Jul 19, 2010
And now back to our regularly scheduled summer programming
The piano frenzy is over. July is half gone. What's a neglected garden to do with itself?
Water, water and more water. The temps have been in the high 80's and low 90's for a while now, after the longest, wettest, coldest spring I can remember in decades. We essentially went from winter to summer, with no spring to speak of. I didn't water some parts of my garden until late June, which would normally be a death sentence for plants in our dry climate. But this year it just kept raining and raining forever. Many Bendites were heard bemoaning the fact that they might as well be living in the (green, wet) Willamette Valley.
However, even though many years we don't get summer until July, once it comes it stays and stays. Day after day, week after week, month after month of clear, warm (usually not too hot) sunshine, perfect for bicycling, gardening, and one of my favorites: Home Improvement Days.
Since my sweetheart and I work completely different days and hours, we have managed to set aside only one day that is sacred to Married Togetherness, and that day is normally Thursday. In summer it's a bit whackier, but we usually manage. Often Thursday becomes Home Improvement Day. Before our garbage & recycling company offered curbside yard waste pickup (three cheers for Bruce and Betty) our HID's often revolved around festive yet romantic runs to the landfill, using a friend's borrowed truck.

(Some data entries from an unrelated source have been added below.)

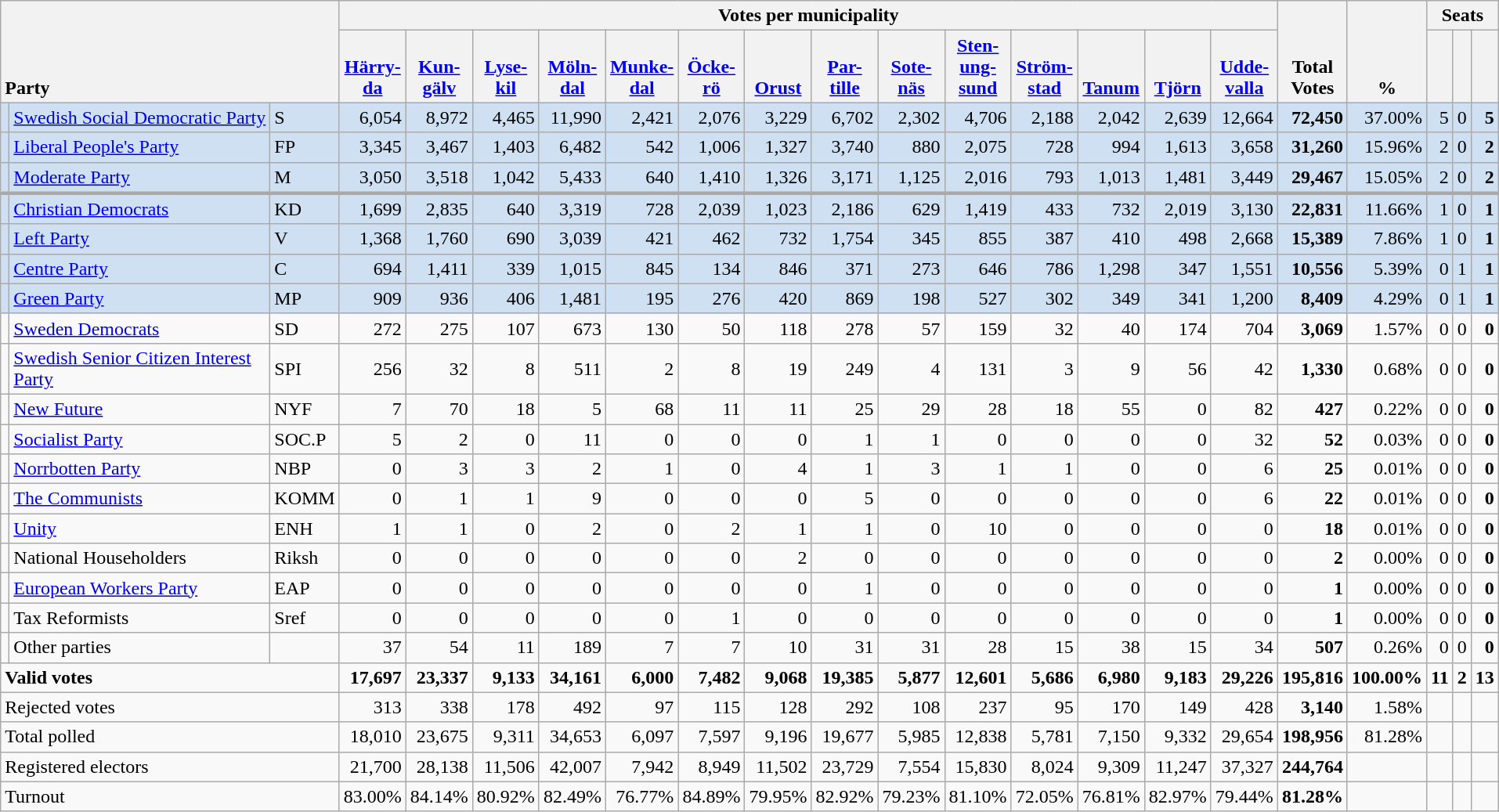
498 (1178, 239)
National Householders (139, 558)
178 (506, 707)
511 (572, 368)
76.77% (641, 796)
527 (977, 298)
Party (170, 52)
Sref (305, 618)
462 (711, 239)
845 (641, 269)
244,764 (1313, 767)
9,332 (1178, 737)
52 (1313, 439)
292 (844, 707)
108 (912, 707)
42 (1244, 368)
256 (373, 368)
ENH (305, 529)
1.58% (1386, 707)
6,482 (572, 147)
10,556 (1313, 269)
SD (305, 328)
Tanum (1111, 67)
7,482 (711, 677)
433 (1045, 209)
1,023 (778, 209)
37,327 (1244, 767)
410 (1111, 239)
3,050 (373, 178)
339 (506, 269)
Kun- gälv (439, 67)
% (1386, 52)
338 (439, 707)
Tjörn (1178, 67)
855 (977, 239)
880 (912, 147)
29,226 (1244, 677)
C (305, 269)
The Communists (139, 499)
19 (778, 368)
Unity (139, 529)
15,830 (977, 767)
5,686 (1045, 677)
Swedish Social Democratic Party (139, 117)
2,302 (912, 117)
2,075 (977, 147)
68 (641, 409)
KD (305, 209)
421 (641, 239)
29,654 (1244, 737)
492 (572, 707)
100.00% (1386, 677)
Sote- näs (912, 67)
5,433 (572, 178)
7,942 (641, 767)
Riksh (305, 558)
Moderate Party (139, 178)
5.39% (1386, 269)
Valid votes (170, 677)
79.44% (1244, 796)
28,138 (439, 767)
Lyse- kil (506, 67)
272 (373, 328)
646 (977, 269)
Seats (1462, 16)
Centre Party (139, 269)
3,658 (1244, 147)
118 (778, 328)
34,161 (572, 677)
Other parties (139, 648)
6,054 (373, 117)
84.14% (439, 796)
12,664 (1244, 117)
EAP (305, 588)
FP (305, 147)
37 (373, 648)
387 (1045, 239)
34 (1244, 648)
38 (1111, 648)
198,956 (1313, 737)
345 (912, 239)
3,518 (439, 178)
42,007 (572, 767)
427 (1313, 409)
302 (1045, 298)
22 (1313, 499)
Christian Democrats (139, 209)
3,345 (373, 147)
17,697 (373, 677)
79.23% (912, 796)
21,700 (373, 767)
347 (1178, 269)
130 (641, 328)
1,042 (506, 178)
3,039 (572, 239)
4.29% (1386, 298)
15.96% (1386, 147)
9,311 (506, 737)
1,419 (977, 209)
3,171 (844, 178)
12,601 (977, 677)
2,039 (711, 209)
NYF (305, 409)
2,016 (977, 178)
3,319 (572, 209)
1,326 (778, 178)
Votes per municipality (808, 16)
428 (1244, 707)
3,140 (1313, 707)
1,760 (439, 239)
7,150 (1111, 737)
2,835 (439, 209)
11,990 (572, 117)
57 (912, 328)
7.86% (1386, 239)
S (305, 117)
23,337 (439, 677)
50 (711, 328)
19,677 (844, 737)
846 (778, 269)
149 (1178, 707)
72,450 (1313, 117)
6,980 (1111, 677)
84.89% (711, 796)
4,706 (977, 117)
11,247 (1178, 767)
278 (844, 328)
Socialist Party (139, 439)
Swedish Senior Citizen Interest Party (139, 368)
9,196 (778, 737)
1.57% (1386, 328)
134 (711, 269)
M (305, 178)
3,740 (844, 147)
406 (506, 298)
507 (1313, 648)
Left Party (139, 239)
SOC.P (305, 439)
159 (977, 328)
3,069 (1313, 328)
5,781 (1045, 737)
2,421 (641, 117)
European Workers Party (139, 588)
70 (439, 409)
629 (912, 209)
80.92% (506, 796)
1,327 (778, 147)
6,702 (844, 117)
909 (373, 298)
Norrbotten Party (139, 469)
Liberal People's Party (139, 147)
79.95% (778, 796)
Tax Reformists (139, 618)
55 (1111, 409)
0.26% (1386, 648)
371 (844, 269)
2,639 (1178, 117)
2,186 (844, 209)
Registered electors (170, 767)
Turnout (170, 796)
9,183 (1178, 677)
9,068 (778, 677)
76.81% (1111, 796)
MP (305, 298)
3,130 (1244, 209)
9,133 (506, 677)
786 (1045, 269)
81.10% (977, 796)
Green Party (139, 298)
56 (1178, 368)
Sweden Democrats (139, 328)
1,006 (711, 147)
Munke- dal (641, 67)
8,024 (1045, 767)
29,467 (1313, 178)
936 (439, 298)
95 (1045, 707)
23,729 (844, 767)
82.49% (572, 796)
2,019 (1178, 209)
994 (1111, 147)
273 (912, 269)
0.68% (1386, 368)
54 (439, 648)
23,675 (439, 737)
82.92% (844, 796)
2,668 (1244, 239)
11.66% (1386, 209)
11,502 (778, 767)
7,597 (711, 737)
Möln- dal (572, 67)
3,467 (439, 147)
5,877 (912, 677)
313 (373, 707)
83.00% (373, 796)
3,229 (778, 117)
40 (1111, 328)
1,551 (1244, 269)
420 (778, 298)
SPI (305, 368)
174 (1178, 328)
37.00% (1386, 117)
15.05% (1386, 178)
694 (373, 269)
KOMM (305, 499)
Rejected votes (170, 707)
Par- tille (844, 67)
1,410 (711, 178)
0.22% (1386, 409)
3,449 (1244, 178)
8,409 (1313, 298)
349 (1111, 298)
1,015 (572, 269)
9,309 (1111, 767)
Total Votes (1313, 52)
115 (711, 707)
128 (778, 707)
198 (912, 298)
31,260 (1313, 147)
Sten- ung- sund (977, 67)
New Future (139, 409)
542 (641, 147)
275 (439, 328)
237 (977, 707)
195,816 (1313, 677)
19,385 (844, 677)
13 (1485, 677)
869 (844, 298)
6,097 (641, 737)
1,013 (1111, 178)
82.97% (1178, 796)
341 (1178, 298)
Udde- valla (1244, 67)
170 (1111, 707)
6,000 (641, 677)
189 (572, 648)
29 (912, 409)
15,389 (1313, 239)
131 (977, 368)
Härry- da (373, 67)
8,972 (439, 117)
Orust (778, 67)
1,125 (912, 178)
1,368 (373, 239)
107 (506, 328)
12,838 (977, 737)
690 (506, 239)
2,042 (1111, 117)
18,010 (373, 737)
195 (641, 298)
1,200 (1244, 298)
1,298 (1111, 269)
0.03% (1386, 439)
Total polled (170, 737)
5,985 (912, 737)
97 (641, 707)
NBP (305, 469)
704 (1244, 328)
Öcke- rö (711, 67)
249 (844, 368)
2,188 (1045, 117)
1,403 (506, 147)
793 (1045, 178)
1,613 (1178, 147)
82 (1244, 409)
22,831 (1313, 209)
34,653 (572, 737)
4,465 (506, 117)
1,754 (844, 239)
7,554 (912, 767)
1,699 (373, 209)
8,949 (711, 767)
Ström- stad (1045, 67)
72.05% (1045, 796)
673 (572, 328)
1,411 (439, 269)
V (305, 239)
1,330 (1313, 368)
11,506 (506, 767)
2,076 (711, 117)
276 (711, 298)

Festive because, well, going to the dump has always been a sort of secret pleasure for me, ever since childhood.
In my earliest dump memories, Mom would load us kids up in our '46 Ford pickup and off we would go to the dump, which was, in those pre-environmental-awareness days, located in the salt marshes of San Francisco Bay. It was a scary yet enticing place to a small kid: both bleak, with giant windrows of burning garbage, and rich with the smells of rotting garbage, marsh grasses, and the cries of the wheeling sea gulls. It was smoky --ha! Imagine open burning in a modern landfill! We were absolutely NOT allowed out of the truck....... but more than once we sneaked out the passenger side door while Mom was occupied with emptying the truck bed. It was probably truly a dangerous place, but we couldn't resist a quick scan of the ground next to the truck before scurrying back in to Mom's yells. Once I found a tiny plastic doll which I kept for years.

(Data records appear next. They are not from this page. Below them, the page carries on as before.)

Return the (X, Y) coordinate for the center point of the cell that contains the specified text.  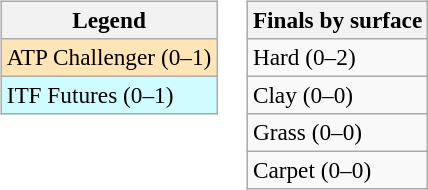
Grass (0–0) (337, 133)
Legend (108, 20)
Carpet (0–0) (337, 171)
Finals by surface (337, 20)
Hard (0–2) (337, 57)
ITF Futures (0–1) (108, 95)
Clay (0–0) (337, 95)
ATP Challenger (0–1) (108, 57)
Detect which cell encompasses the target text, then output its [X, Y] center coordinate. 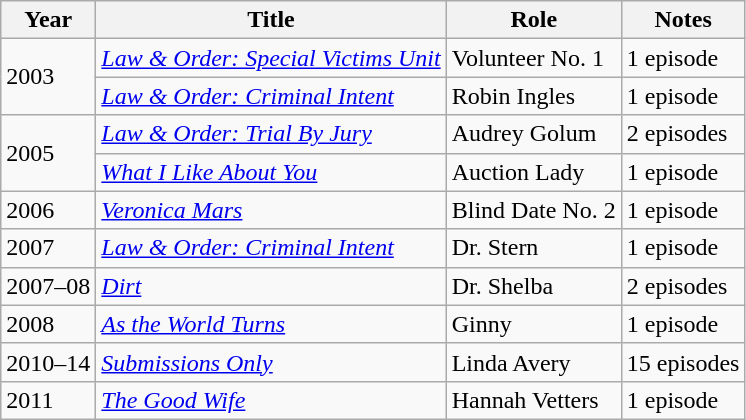
Linda Avery [534, 362]
Notes [683, 20]
2003 [48, 77]
2010–14 [48, 362]
2005 [48, 153]
2011 [48, 400]
15 episodes [683, 362]
Ginny [534, 324]
Volunteer No. 1 [534, 58]
Title [271, 20]
Year [48, 20]
Law & Order: Trial By Jury [271, 134]
Veronica Mars [271, 210]
Law & Order: Special Victims Unit [271, 58]
2008 [48, 324]
Role [534, 20]
Dr. Stern [534, 248]
Dirt [271, 286]
Submissions Only [271, 362]
Audrey Golum [534, 134]
2007 [48, 248]
What I Like About You [271, 172]
2007–08 [48, 286]
The Good Wife [271, 400]
Hannah Vetters [534, 400]
As the World Turns [271, 324]
2006 [48, 210]
Robin Ingles [534, 96]
Auction Lady [534, 172]
Dr. Shelba [534, 286]
Blind Date No. 2 [534, 210]
Capture the cell that displays the provided text and extract its [X, Y] central coordinate. 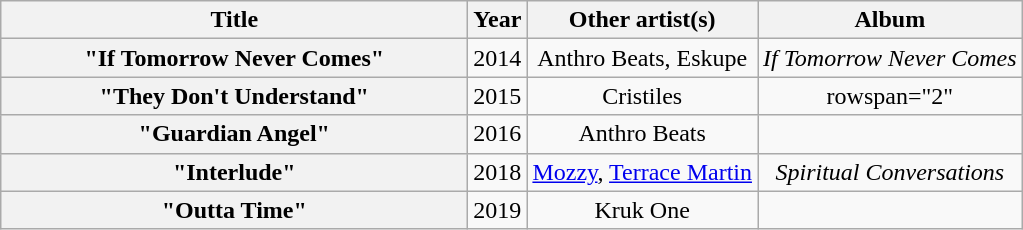
2015 [498, 96]
rowspan="2" [890, 96]
Mozzy, Terrace Martin [642, 172]
Anthro Beats [642, 134]
Kruk One [642, 210]
Spiritual Conversations [890, 172]
Title [234, 20]
Other artist(s) [642, 20]
2016 [498, 134]
If Tomorrow Never Comes [890, 58]
Anthro Beats, Eskupe [642, 58]
2014 [498, 58]
"Outta Time" [234, 210]
Cristiles [642, 96]
Year [498, 20]
2018 [498, 172]
"Interlude" [234, 172]
"Guardian Angel" [234, 134]
"If Tomorrow Never Comes" [234, 58]
"They Don't Understand" [234, 96]
Album [890, 20]
2019 [498, 210]
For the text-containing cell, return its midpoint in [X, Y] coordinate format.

The festivities around here this week include manly deeds of repair and womanly addition of new livestock to the urban farmyard.
First up was the all-important preparation for summer lounging. Don ordered a repair kit for our LaFuma chairs and restrung them. Ya gotta have a lounge chairs in a proper garden!

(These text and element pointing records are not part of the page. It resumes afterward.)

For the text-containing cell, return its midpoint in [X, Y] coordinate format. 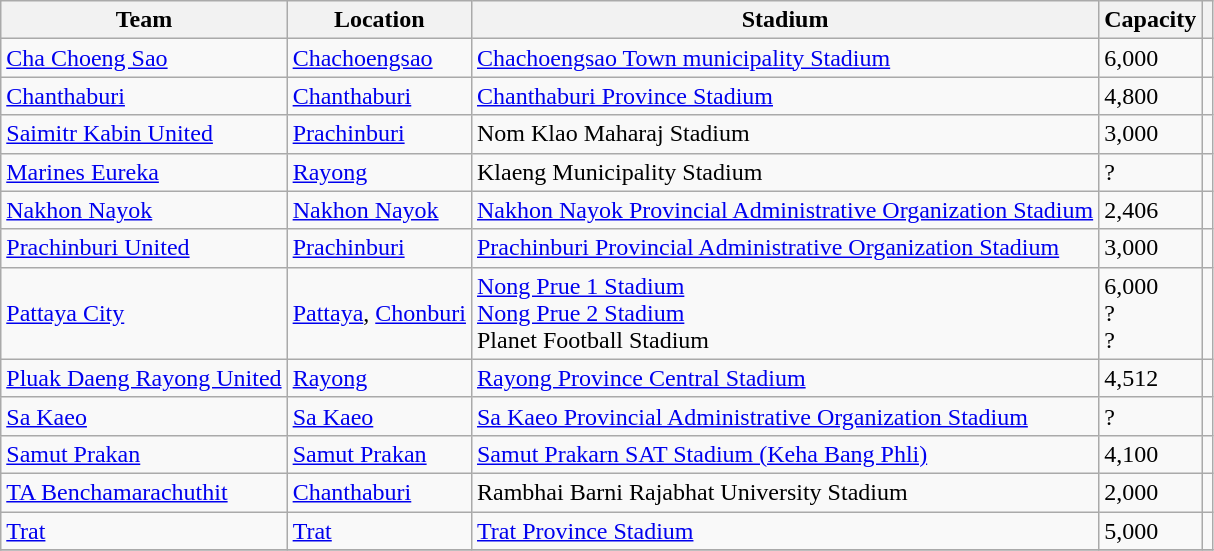
Rambhai Barni Rajabhat University Stadium [784, 492]
Rayong Province Central Stadium [784, 378]
Chanthaburi Province Stadium [784, 96]
Nong Prue 1 StadiumNong Prue 2 Stadium Planet Football Stadium [784, 313]
Location [379, 20]
Chachoengsao [379, 58]
4,100 [1150, 454]
Trat Province Stadium [784, 531]
2,000 [1150, 492]
TA Benchamarachuthit [144, 492]
Klaeng Municipality Stadium [784, 172]
Team [144, 20]
4,800 [1150, 96]
6,000 [1150, 58]
6,000?? [1150, 313]
Sa Kaeo Provincial Administrative Organization Stadium [784, 416]
2,406 [1150, 210]
Stadium [784, 20]
Samut Prakarn SAT Stadium (Keha Bang Phli) [784, 454]
Saimitr Kabin United [144, 134]
Marines Eureka [144, 172]
Prachinburi Provincial Administrative Organization Stadium [784, 248]
4,512 [1150, 378]
Chachoengsao Town municipality Stadium [784, 58]
Nom Klao Maharaj Stadium [784, 134]
Pattaya, Chonburi [379, 313]
Capacity [1150, 20]
Nakhon Nayok Provincial Administrative Organization Stadium [784, 210]
Cha Choeng Sao [144, 58]
Pluak Daeng Rayong United [144, 378]
Prachinburi United [144, 248]
5,000 [1150, 531]
Pattaya City [144, 313]
Search for the cell housing the specified text and yield its (x, y) center coordinate. 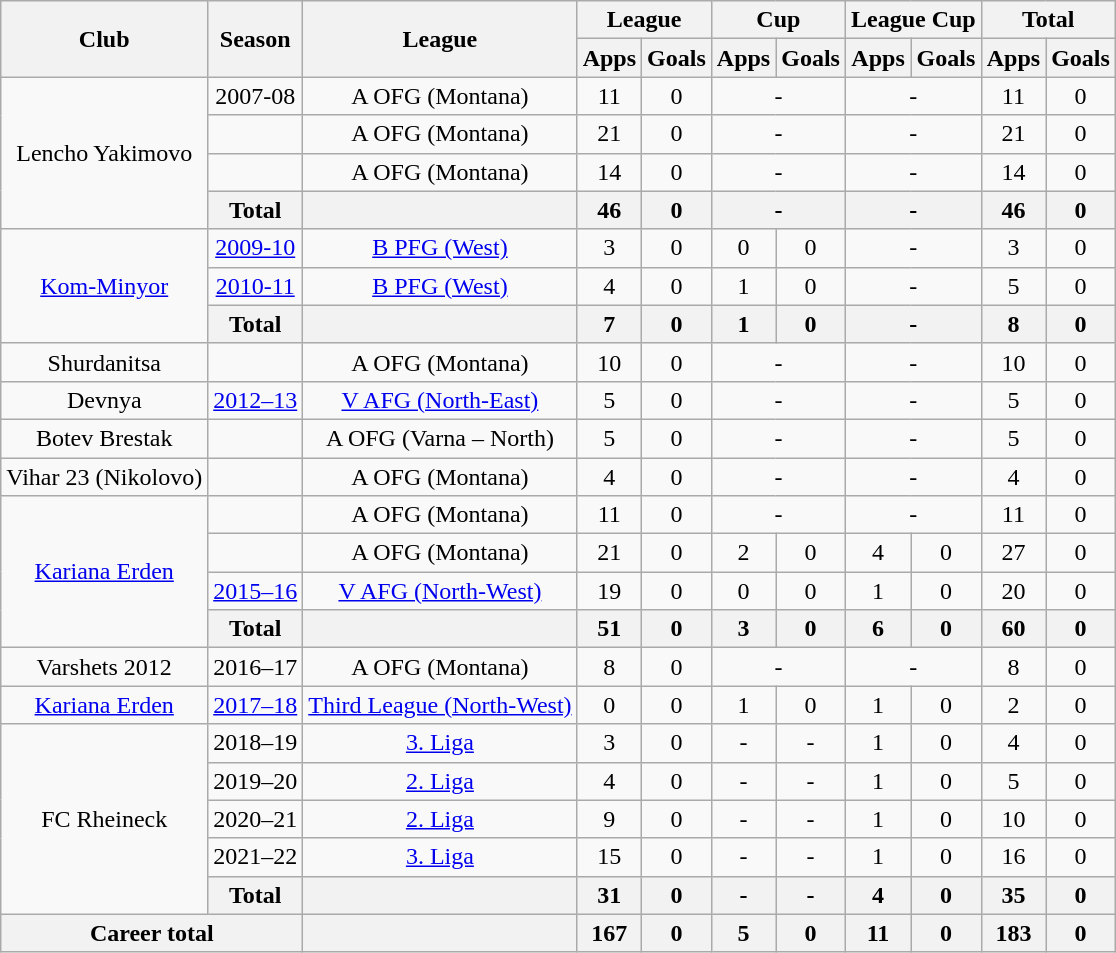
183 (1013, 933)
31 (609, 895)
2021–22 (256, 857)
Club (104, 39)
51 (609, 629)
Lencho Yakimovo (104, 153)
V AFG (North-East) (440, 400)
2010-11 (256, 286)
2017–18 (256, 705)
2007-08 (256, 96)
Season (256, 39)
16 (1013, 857)
2009-10 (256, 248)
60 (1013, 629)
Botev Brestak (104, 438)
2020–21 (256, 819)
Devnya (104, 400)
167 (609, 933)
35 (1013, 895)
Vihar 23 (Nikolovo) (104, 477)
Kom-Minyor (104, 286)
2019–20 (256, 781)
FC Rheineck (104, 819)
19 (609, 591)
15 (609, 857)
9 (609, 819)
2012–13 (256, 400)
20 (1013, 591)
Varshets 2012 (104, 667)
6 (878, 629)
Cup (778, 20)
League Cup (913, 20)
Third League (North-West) (440, 705)
2016–17 (256, 667)
27 (1013, 553)
2015–16 (256, 591)
Shurdanitsa (104, 362)
2018–19 (256, 743)
7 (609, 324)
A OFG (Varna – North) (440, 438)
V AFG (North-West) (440, 591)
Career total (152, 933)
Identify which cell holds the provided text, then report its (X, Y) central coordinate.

Then he changed the tire on my faithful garden cart, which had suffered a serious breakdown
Living with a bike mechanic has its advantages. And dudes, check it out -- the new tire is a whitewall!
Perhaps this would be a good time to put in a plug for Garden Way carts? My sweetheart, sensing early on in our marriage that this gardening insanity probably wasn't going to go away, bought and assembled this cart from a kit for me back in, oh, 1972 or so. It came with all the hardware -- all he had to do was buy and cut the wood and put it together. I don't remember the cost, but it was damned cheap, and the thing has lasted and lasted, outside in all weather, for all these decades. The fact that, 38 years later, one of the tires broke, does not upset me. The other tire, not pictured, has had a severe wobble since our friend Rod borrowed it to move bricks, about 30 years ago, but even my ace bicycle mechanic husband can't true it. Still, it works.
Meanwhile, I assembled a worm bin. It's my second time on this, and I confess that, now that I have the girls I probably don't need one anymore. But I had ordered the worms 6 months or so ago, from a local worm rancher and couldn't resist the chance to go out to their place, admire their giant worm bins, and pick up my new livestock.
First, an old storage container with a weather-wrecked lid:
Next, bedding for the kids: shredded newspaper, old dead potting soil and a few handfuls of straw
Enter, the worms, courtesy of Rockton Ranch
Dive, dive, dive! Must escape Mr. Sun!
Cover with a nice newspaper blanket
Put on the lid
And under the eave of the front porch they go. Surely it's good feng shui to have earthworms next to the front door?!